* [ACTIVITY] Repeat the data below word for word.
###
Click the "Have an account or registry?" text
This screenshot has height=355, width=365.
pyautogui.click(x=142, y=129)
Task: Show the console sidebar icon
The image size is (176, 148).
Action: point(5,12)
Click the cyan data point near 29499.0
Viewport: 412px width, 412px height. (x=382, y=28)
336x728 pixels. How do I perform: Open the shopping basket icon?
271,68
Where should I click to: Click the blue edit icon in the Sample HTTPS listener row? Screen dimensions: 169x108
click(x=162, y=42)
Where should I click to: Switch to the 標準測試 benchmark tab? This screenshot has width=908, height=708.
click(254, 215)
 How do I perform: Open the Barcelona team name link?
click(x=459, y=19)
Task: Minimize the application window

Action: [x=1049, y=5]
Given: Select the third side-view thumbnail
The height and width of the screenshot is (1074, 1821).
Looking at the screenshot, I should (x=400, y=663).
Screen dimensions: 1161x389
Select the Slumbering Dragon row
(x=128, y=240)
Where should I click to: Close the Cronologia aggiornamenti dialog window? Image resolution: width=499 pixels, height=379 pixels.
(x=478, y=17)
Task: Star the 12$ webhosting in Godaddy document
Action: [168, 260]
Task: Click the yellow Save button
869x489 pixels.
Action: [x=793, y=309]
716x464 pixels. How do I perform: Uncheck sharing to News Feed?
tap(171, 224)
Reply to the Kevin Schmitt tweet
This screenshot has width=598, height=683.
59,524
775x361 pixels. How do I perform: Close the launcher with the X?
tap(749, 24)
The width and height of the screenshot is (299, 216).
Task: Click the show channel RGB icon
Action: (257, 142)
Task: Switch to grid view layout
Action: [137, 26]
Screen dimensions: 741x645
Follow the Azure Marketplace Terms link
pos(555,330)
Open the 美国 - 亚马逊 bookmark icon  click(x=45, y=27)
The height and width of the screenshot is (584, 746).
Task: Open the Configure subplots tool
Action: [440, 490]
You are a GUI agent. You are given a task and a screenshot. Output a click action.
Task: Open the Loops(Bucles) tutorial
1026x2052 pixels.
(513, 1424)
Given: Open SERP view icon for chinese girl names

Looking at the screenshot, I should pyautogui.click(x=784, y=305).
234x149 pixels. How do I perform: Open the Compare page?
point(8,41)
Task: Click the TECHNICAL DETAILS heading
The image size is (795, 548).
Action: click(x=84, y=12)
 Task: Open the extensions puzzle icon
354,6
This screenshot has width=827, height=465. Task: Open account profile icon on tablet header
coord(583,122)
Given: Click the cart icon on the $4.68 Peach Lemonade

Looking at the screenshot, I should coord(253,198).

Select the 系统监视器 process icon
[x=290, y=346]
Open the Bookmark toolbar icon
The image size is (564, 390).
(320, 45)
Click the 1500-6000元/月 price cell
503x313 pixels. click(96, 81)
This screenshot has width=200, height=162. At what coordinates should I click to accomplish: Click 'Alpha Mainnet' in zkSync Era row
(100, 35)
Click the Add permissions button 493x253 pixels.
###
* [SOLUTION]
Click the "Have an account or registry?" text
This screenshot has height=355, width=365.
pyautogui.click(x=142, y=129)
Task: Show the console sidebar icon
The image size is (176, 148).
Action: point(5,12)
Click the cyan data point near 29499.0
Viewport: 412px width, 412px height. (x=382, y=28)
336x728 pixels. How do I perform: Open the shopping basket icon?
271,68
Where should I click to: Click the blue edit icon in the Sample HTTPS listener row? Screen dimensions: 169x108
click(x=162, y=42)
Where should I click to: Switch to the 標準測試 benchmark tab? This screenshot has width=908, height=708.
click(254, 215)
 How do I perform: Open the Barcelona team name link?
click(x=459, y=19)
Task: Minimize the application window

Action: [x=1049, y=5]
Given: Select the third side-view thumbnail
The height and width of the screenshot is (1074, 1821).
Looking at the screenshot, I should (x=400, y=663).
Screen dimensions: 1161x389
Select the Slumbering Dragon row
(x=128, y=240)
Where should I click to: Close the Cronologia aggiornamenti dialog window? Image resolution: width=499 pixels, height=379 pixels.
(x=478, y=17)
Task: Star the 12$ webhosting in Godaddy document
Action: [168, 260]
Task: Click the yellow Save button
869x489 pixels.
Action: [x=793, y=309]
716x464 pixels. How do I perform: Uncheck sharing to News Feed?
tap(171, 224)
Reply to the Kevin Schmitt tweet
This screenshot has width=598, height=683.
59,524
775x361 pixels. How do I perform: Close the launcher with the X?
tap(749, 24)
The width and height of the screenshot is (299, 216).
Task: Click the show channel RGB icon
Action: (257, 142)
Task: Switch to grid view layout
Action: [137, 26]
Screen dimensions: 741x645
Follow the Azure Marketplace Terms link
pos(555,330)
Open the 美国 - 亚马逊 bookmark icon  click(x=45, y=27)
The height and width of the screenshot is (584, 746).
Task: Open the Configure subplots tool
Action: [440, 490]
You are a GUI agent. You are given a task and a screenshot. Output a click action.
Task: Open the Loops(Bucles) tutorial
1026x2052 pixels.
(513, 1424)
Given: Open SERP view icon for chinese girl names

Looking at the screenshot, I should pyautogui.click(x=784, y=305).
234x149 pixels. How do I perform: Open the Compare page?
point(8,41)
Task: Click the TECHNICAL DETAILS heading
The image size is (795, 548).
Action: click(x=84, y=12)
 Task: Open the extensions puzzle icon
354,6
This screenshot has width=827, height=465. Task: Open account profile icon on tablet header
coord(583,122)
Given: Click the cart icon on the $4.68 Peach Lemonade

Looking at the screenshot, I should coord(253,198).

Select the 系统监视器 process icon
[x=290, y=346]
Open the Bookmark toolbar icon
The image size is (564, 390).
(320, 45)
Click the 1500-6000元/月 price cell
503x313 pixels. click(96, 81)
This screenshot has width=200, height=162. At what coordinates should I click to accomplish: Click 'Alpha Mainnet' in zkSync Era row
(100, 35)
Click the Add permissions button 493x253 pixels.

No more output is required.